Unfortunately, not all the planning done in the maternity ward pans out. Here are some examples of optimistic baby names that didn’t turn out as hoped.

Chastity Sasserelli

Best moment: Starred as “The Christmas Angel” three years running (kindergarten through second grade).

End result: Married her middle school sweetheart, had first child in ninth grade; divorced and remarried as a junior in high school.

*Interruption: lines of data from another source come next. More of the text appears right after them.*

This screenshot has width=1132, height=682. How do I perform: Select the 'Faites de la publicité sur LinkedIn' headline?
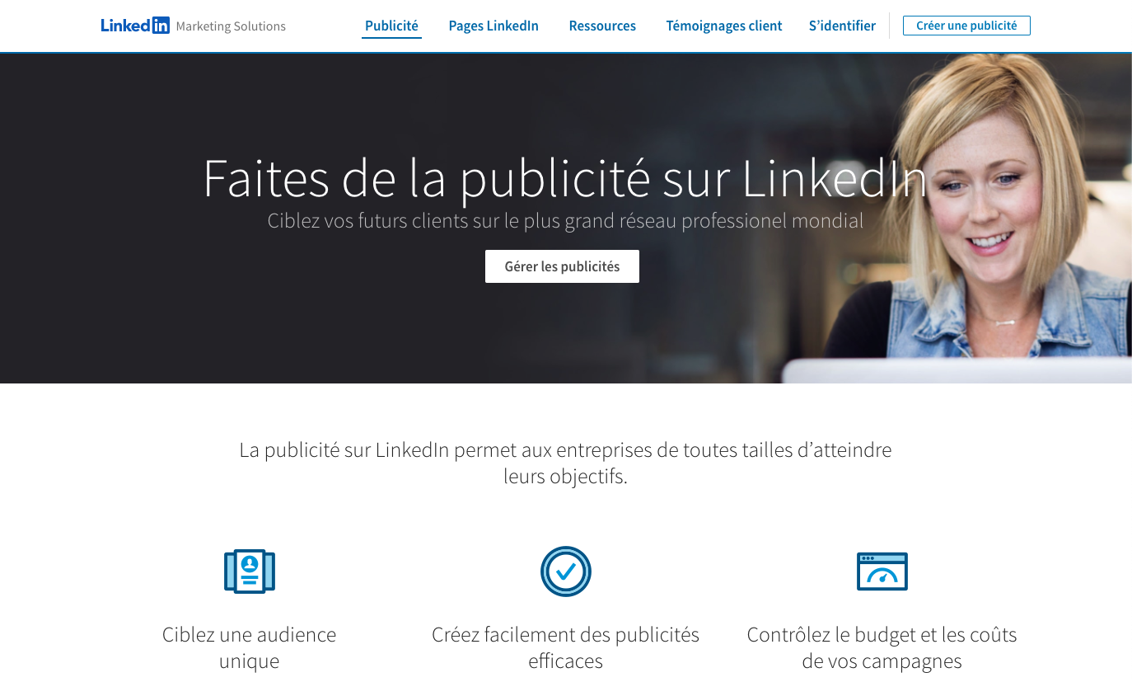coord(565,177)
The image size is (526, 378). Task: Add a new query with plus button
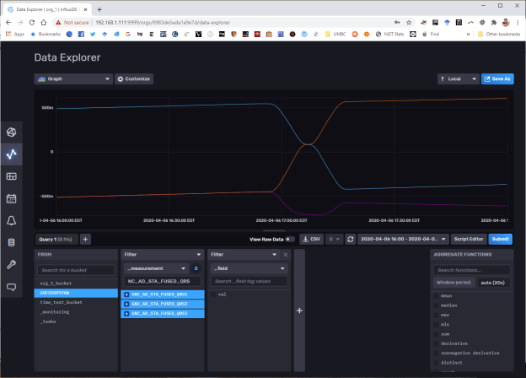click(85, 239)
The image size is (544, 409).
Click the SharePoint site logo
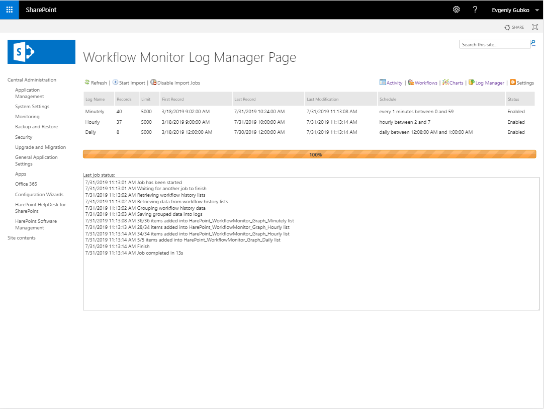pos(41,52)
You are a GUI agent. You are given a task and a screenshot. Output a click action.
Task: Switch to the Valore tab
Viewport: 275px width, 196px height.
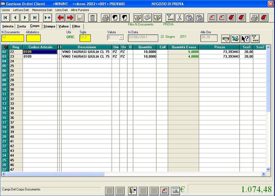[x=64, y=26]
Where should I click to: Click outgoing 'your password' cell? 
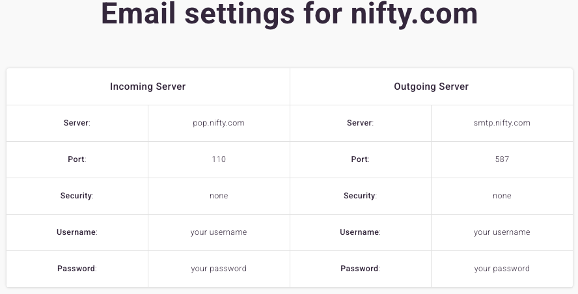[x=502, y=269]
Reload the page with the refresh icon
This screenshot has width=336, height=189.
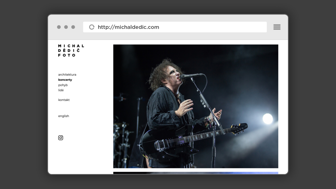(92, 27)
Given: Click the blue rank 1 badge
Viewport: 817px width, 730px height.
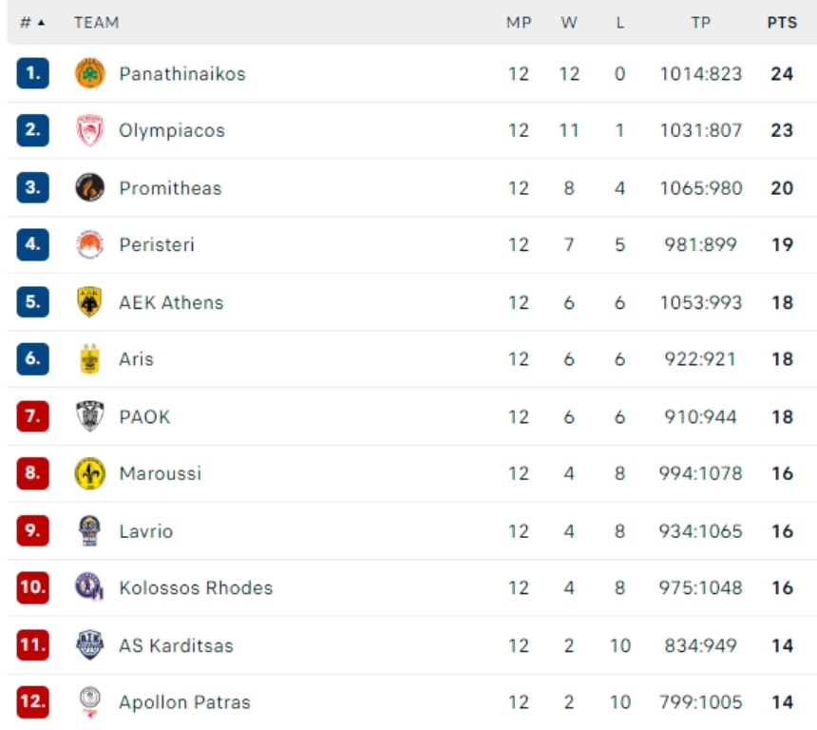Looking at the screenshot, I should coord(33,73).
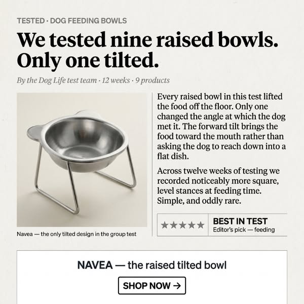Click the first rating star
304x304 pixels.
tap(164, 225)
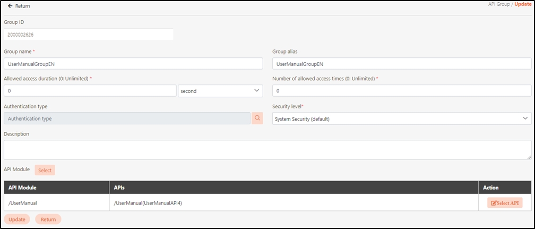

At 33, with seven kids and four ex-husbands, swore she wasn’t having any more and took vow of celibacy so she could concentrate on being a dental hygienist.  But, at a holiday party, got drunk and slept with her boss, who later denied it and fired her for missing too much work through her pregnancy.

 Charity Jenkins

Best moment: in high school, raised $122 for homeless victims of domestic violence.

End result: Arrested for embezzling $22,957 from a nonprofit agency that employed her as a bookkeeper .

Christian Johnson

Best moment: Voted “Most Ready to Receive the Holy Host” by his First Communion Preparation Class.

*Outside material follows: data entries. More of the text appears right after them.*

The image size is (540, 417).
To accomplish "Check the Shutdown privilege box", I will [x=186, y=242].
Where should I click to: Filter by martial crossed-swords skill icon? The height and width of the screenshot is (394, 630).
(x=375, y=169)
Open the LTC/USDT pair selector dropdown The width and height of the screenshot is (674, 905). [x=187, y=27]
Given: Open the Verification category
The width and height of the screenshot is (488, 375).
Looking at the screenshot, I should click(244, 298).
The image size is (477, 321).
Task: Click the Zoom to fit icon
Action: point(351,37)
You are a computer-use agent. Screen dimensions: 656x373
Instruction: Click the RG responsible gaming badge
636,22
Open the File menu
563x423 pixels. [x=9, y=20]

End result: After failed attempts to break into acting, became an award-winning director of adult films; changed named to Long Lens Larry.

Michael Jordan Henderson

Best moment: Scored winning basket in a fifth grade game.

End result: Cut from high school basketball team in his junior and senior years, dropped off and went on a “spiritual journey.” Ultimately became a yoga teacher; goes by “Mickey J.” at his studio.

Dylan Potter

Best moment: English teacher commented on an essay “You write with the grace and force of your namesakes.”

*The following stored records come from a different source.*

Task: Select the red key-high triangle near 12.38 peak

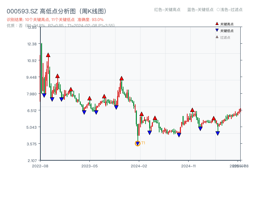Action: (x=48, y=55)
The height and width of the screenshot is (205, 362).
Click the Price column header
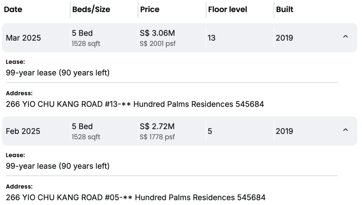tap(150, 9)
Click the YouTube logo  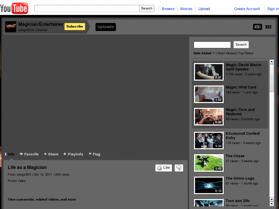[x=14, y=8]
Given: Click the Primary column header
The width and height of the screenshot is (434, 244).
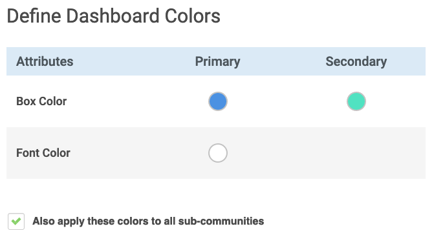Looking at the screenshot, I should point(217,61).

End result: Acted like Bob, drank like Thomas.

Sunshine Hernandez

Best moment: Made more than $5,000 one weekend, selling jewelry she made at the Albuquerque Street Fair.

End result: Quit job as guard at Sussex County Women’s Prison due to chronic depression that, according to her attorney, “was exacerbated, if not caused, by poor working conditions.”

Karma Rasmussen (nee, Douglas)

Best moment: Married college sweetheart, happily worked full time and raised the kids so husband could focus on psychology degree.

End result: Forced to go on food stamps when husband fell in love with patient and left her, refusing to pay child support and disappearing behind a trail of phony names.